Resident Janet Bray, who has lived in the road for 23 years, said: “I was told about it last Tuesday when talking about the existing antisocial behaviour issues. Just at the end of the conversation, I was told by the way, the West Pier Project is moving to Seafield Road.
“It’s astounding given the history. This has been done by stealth. They’re intending to get this done by early April.
“People are furious that this happening by stealth that no one has been consulted and that no impact assessment has been done despite the very well known trouble.
“This is not a nimby issue. Seafield Road is already an oversubscribed host community and we are saying no more. We already have needles and faeces and condoms on our street. We have got our share. Sort out the problems we have got, don’t add to them.
“They really need to stand back and look at the location of hostels. Within 1km there are 10 places that you can buy alcohol.
“There already exists what I term an ‘open corridor’ between the properties run by Hartman Homes at 3 and 7. Housing a further 22 people with similar or the same issues, needs, wants and ways of living is only going to extend this corridor for almost the entire length of the street.
“There’s already ghettoisation. The street drinkers come along, there are people sneaking out of the hostels in the morning who shouldn’t be there. You see the dealers pulling up in their cars and I regularly pick needles up from the garages.
“How a council that has an in depth knowledge of the issues that we have faced for 20 years that this decision could be made without any consultation or impact assessment. It shows contempt. Our concerns have always been trivialised. This is just the icing on the cake.”
Hove MP Peter Kyle wrote to residents, echoing many of their concerns and saying he was asking the council to carry out a community impact assessment.
He said: “I am as concerned as you are about the proposal for another hostel on your road when the West Pier Project moves there. Whilst it is different accommodation to what already exists on the street, and there will be 24-hour staff on site, I am worried about the impact of it in your area.
“Whilst I’m sure we’ll all agree that we need more support facilities for vulnerable people in our city, what concerns me is the lack of consultation by the council about where to place it.
“I will speak to the relevant decision makers and ensure that proper procedures and assessments have been performed. I will also liaise with your local councillors and support them on finding a solution.
“My immediate demand to the council is that a community impact assessment is carried out before further work continues.”
A council spokesperson said: “Brighton and Hove is a city with an acute housing crisis, and homelessness is an increasing pressure. As a council we do all we can to help the vulnerable by providing vital support to those at risk of homelessness or living on our streets.
“The West Pier Project is a high support service for single homeless people and rough sleepers with complex needs.

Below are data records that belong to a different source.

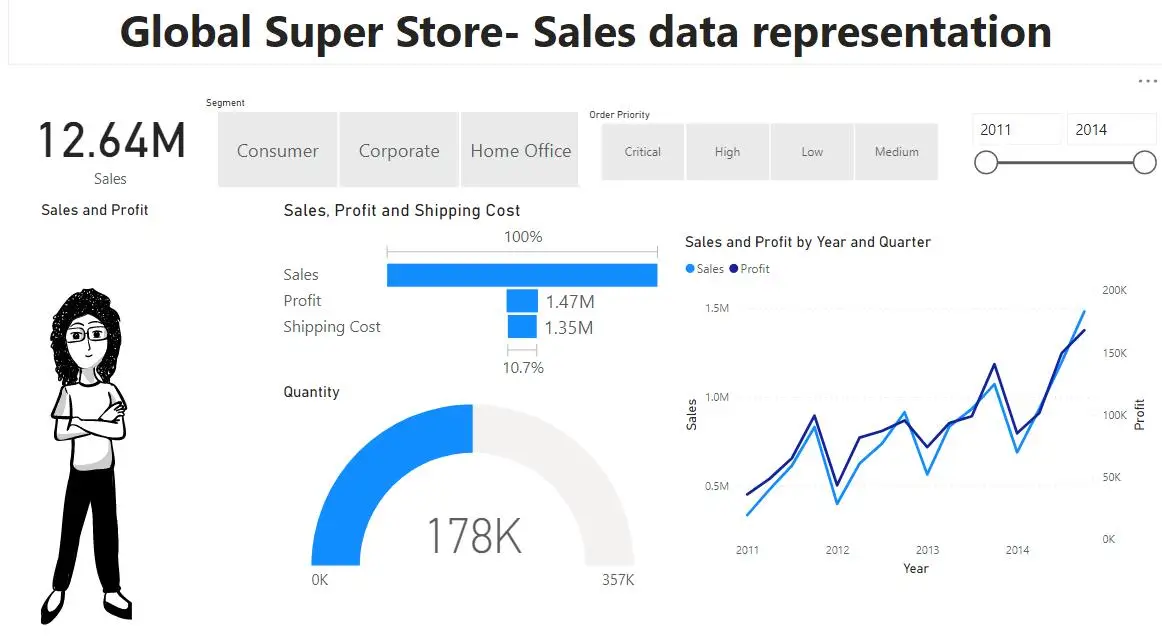Screen dimensions: 1162x644
Task: Select the Shipping Cost funnel bar
Action: point(521,326)
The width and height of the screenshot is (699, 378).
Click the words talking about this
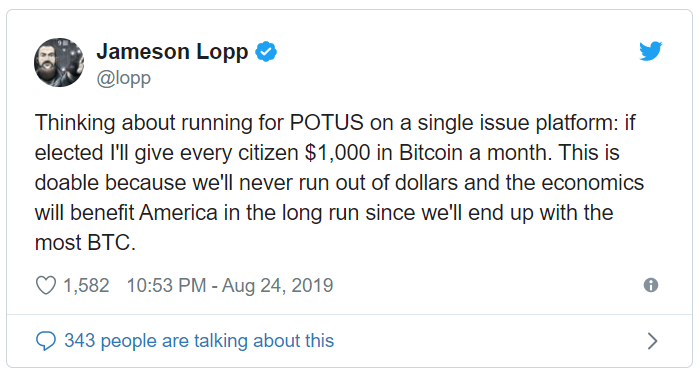tap(263, 341)
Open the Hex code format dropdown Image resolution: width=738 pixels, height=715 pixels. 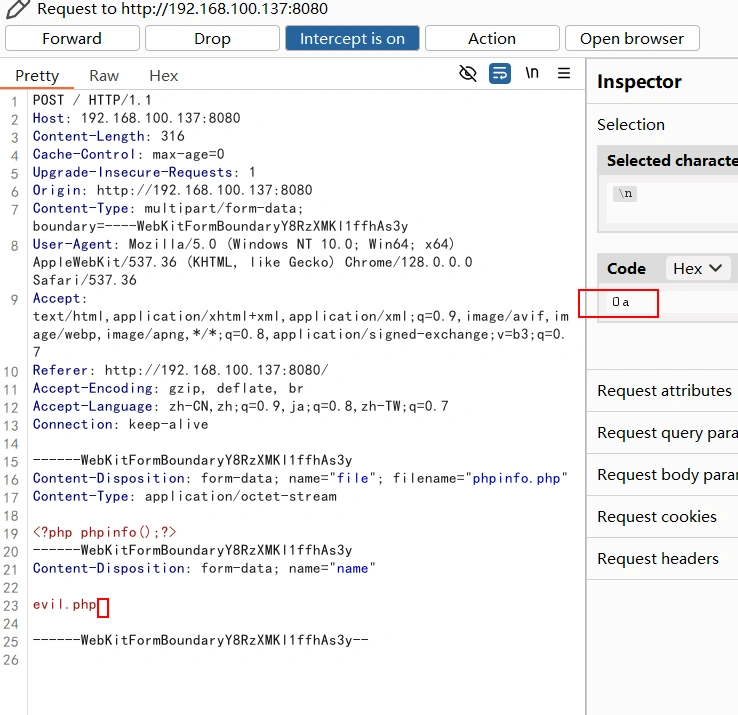[x=697, y=268]
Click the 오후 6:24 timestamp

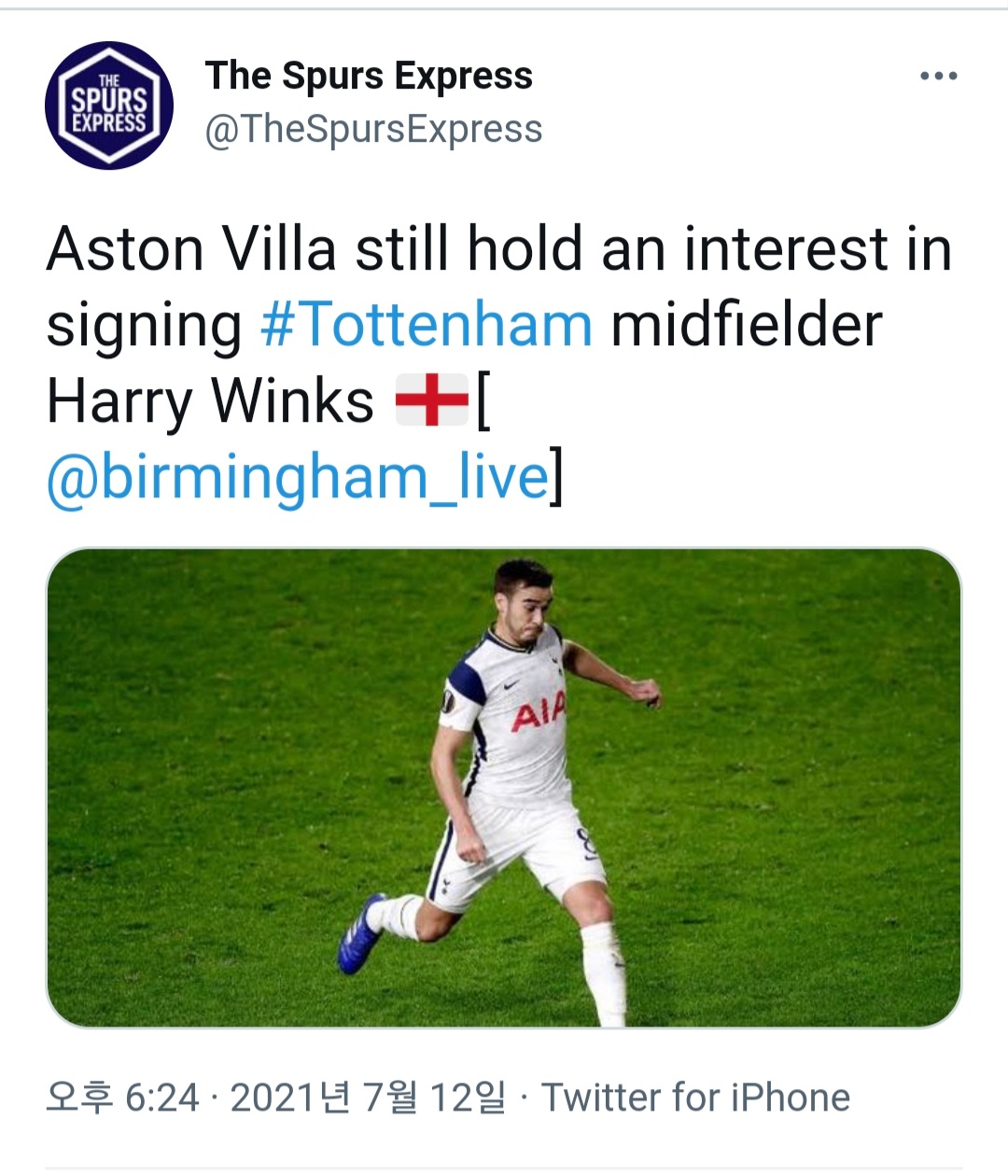[x=122, y=1098]
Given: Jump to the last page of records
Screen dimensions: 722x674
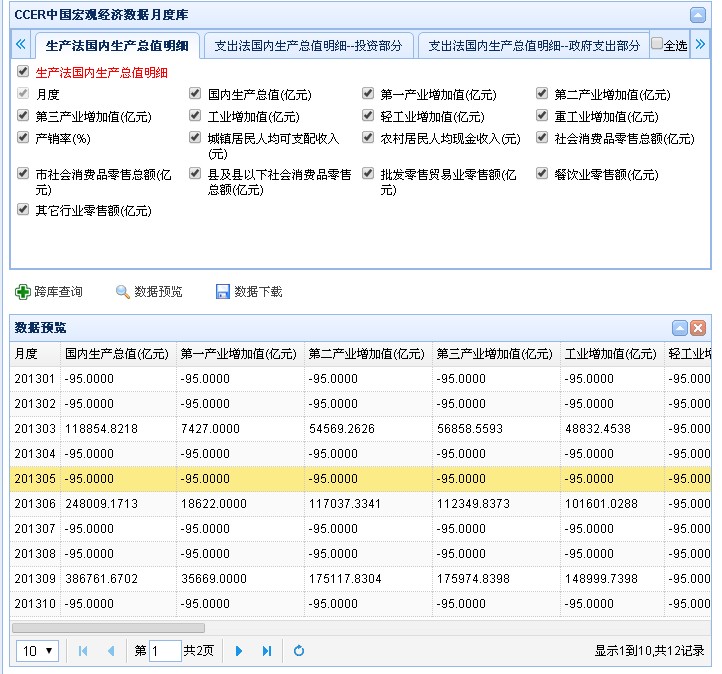Looking at the screenshot, I should pyautogui.click(x=267, y=651).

The project is part of a broader citywide effort to help people experiencing homelessness and there is much support locally for action to be taken on that.
“We have considered carefully all options for the future of the West Pier Project and will soon be providing more information about the proposed move of this service.
“We are committed to engaging with residents about any concerns and our aim is, while recognising the challenges, to balance everyone’s needs.”